While some New Yorkers might pretend they don’t “see” borough boundaries, it’s rarely true. And while some coffee companies in this fair city hop the river, there are a few whose identities seem particularly Brooklynian. One such devil-may-care roaster, Williamsburg-born Variety Coffee Roasters, has long been one of those.
Until now.
In late spring, Variety opened up its fourth location on the unassuming corner of 25th Street and 7th Avenue in Manhattan’s Chelsea neighborhood. The shop is a stone’s throw from the Chelsea Whole Foods, convenient to the Fashion Institute of Technology, and in the middle of chain stores as far as the eye can see. It’s a far cry from the shop’s original home on Brooklyn’s Graham Avenue, where a quiet storefront with an old sign reading “Cho’s Variety” was once repurposed to give a casual, scene-anchoring coffee shop its name.
We sat down—mafia style, in a parked car outside Variety’s Bushwick roastery on a rainy afternoon—with owner Gavin Compton and Director of Operations Ky Katrensky to get the low down on the growing roaster’s latest move.
Sprudge: How many years have you been doing Variety?
Gavin Compton: Oh god, 9 1/4 years. Wowwee zowee. We can say nine.
Sprudge: Who runs things?
Compton: Pssssshh that’s a really good question. The patients.
Sprudge: How did the Manhattan location come about? It’s very beautiful and perhaps the most “formal” looking Variety shop. Are you all grown up?
Ky Katrensky: Well, we started looking for a new space and looked at like over sixty spaces all around; we didn’t have a neighborhood that we were looking in specifically. When we went to that spot, we just fell in love with that corner. It’s a weird building and has hilarious landlords and an unbelievably weird community.
It was an old fabric store that was so run down and we gutted it entirely, took out the entire storefront—it was a complete overhaul. It maybe looks more grown-up but the model and the technical side of things is an exact copy of what has worked for us.
Compton: We have the bar to the inch of the Graham Avenue store but with nicer equipment. Not used, not cobbled together with Frankenespresso machines. We did the build-out ourselves like everything else, the tile was custom ordered, the arched ceiling wasn’t there before.
Sprudge: How has roasting been going? Have you outgrown yourselves yet?
Compton: We haven’t outgrown it yet but we are looking for wholesale facilities that can house roasting and cold coffee production, like everyone else.
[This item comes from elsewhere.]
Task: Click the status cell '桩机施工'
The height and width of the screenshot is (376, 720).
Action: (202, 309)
I don’t know if the space is going to be a hybrid of all of those things but more realistically it’s going to be a fifth store and at the beginning of next year we could transition into a larger facility.
We don’t do avocado toast. We don’t do food. We focus on coffee, and that’s what we do and have always done and will continue to always do. Maybe the most successful part of the cafe is the people that work there. It’s not me doing the work, it’s the people that work here doing the work, and they’re why it is successful. It’s not some magic wand, it’s treating employees with respect and you get that back. It’s proven to go a long way.
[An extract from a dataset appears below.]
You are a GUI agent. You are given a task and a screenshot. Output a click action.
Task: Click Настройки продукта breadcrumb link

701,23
Sprudge: Why the lips on the coffee box?
Compton: Yeah, they’re weird. They’re there ‘cos they’re weird. And I’m sick of everybody putting birds on everything. And if it’s not a bird it’s a star, and if it’s not a star it’s…that’s all people use, birds and stars. Or a horseshoe. Lips are just fuckin’ weird.
Katrensky: I also like them because they’re the one thing in between the person enjoying coffee and the experience. They make you feel uncomfortable, we get that from a lot of people. The lips are, in my opinion, no weirder than our name.
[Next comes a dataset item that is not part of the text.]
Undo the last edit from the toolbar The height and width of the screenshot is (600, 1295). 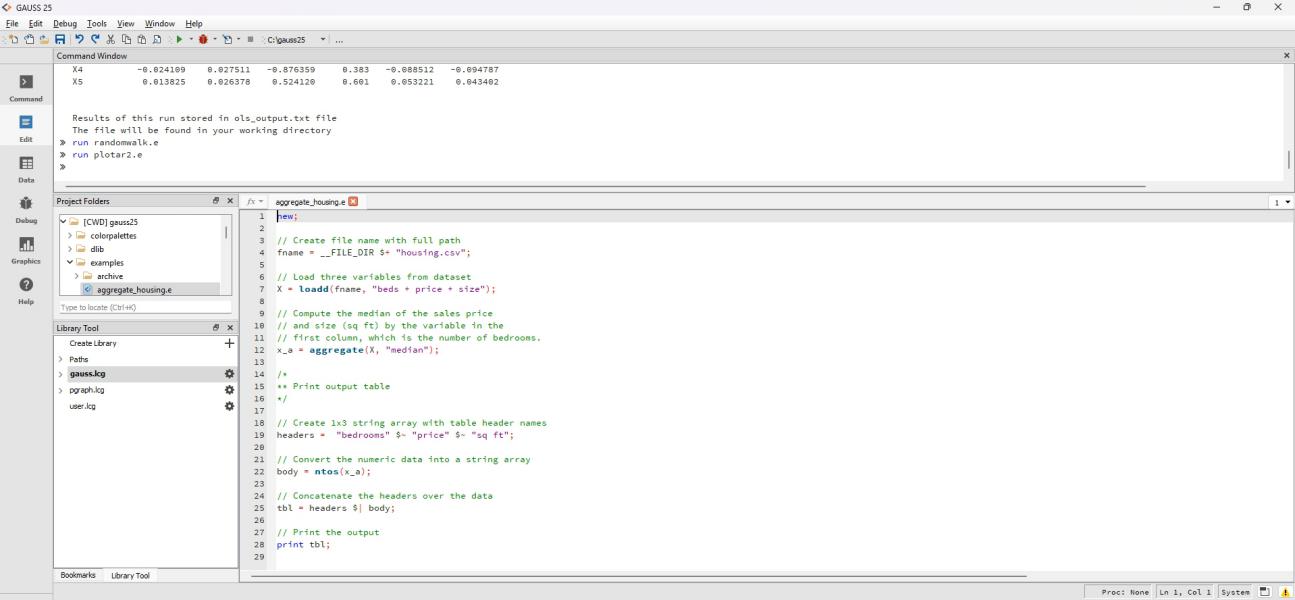[x=79, y=39]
Sprudge: Did you say something about cold coffee production?
Compton: We’ll begin bottling cold brew this fall—single-origin coffee like all of our coffee. It’s roasted lighter than our espresso, it’s fucking delicious, it’s a coffee that we source specifically for cold brew, it’s an expensive coffee…[pauses] that’s kind of pretentious.
Cold brew is notoriously crappy coffee, roasted dark, with not a lot of care going into it. It’s a good garbage can for leftover green or this that and the other, and for us it’s part of what we do. We put just as much care into our cold brew as we do all of our single-origin coffees, because it’s a single-origin coffee and that needs to be expressed, it needs to be fruit-forward and it needs to be delicious.
Sprudge: Are there going to be lips on the bottle?
Katrensky: There aren’t lips on the bottle. Exactly.
Sprudge: What’s it like running a Variety in Manhattan?
Compton: Going to Manhattan has been just as successful, it was done without investment and everything was pretty much the same. We’re not paying someone to raise funds for us, and we’re not hobnobbing with Wall Street people, it’s still DIY and it’s cool, and it is possible to open in Manhattan without deep pockets.
Sprudge: You sound like Bernie Sanders.
Compton: I’m from Vermont, whaddya want from me. It’s like Field of Dreams.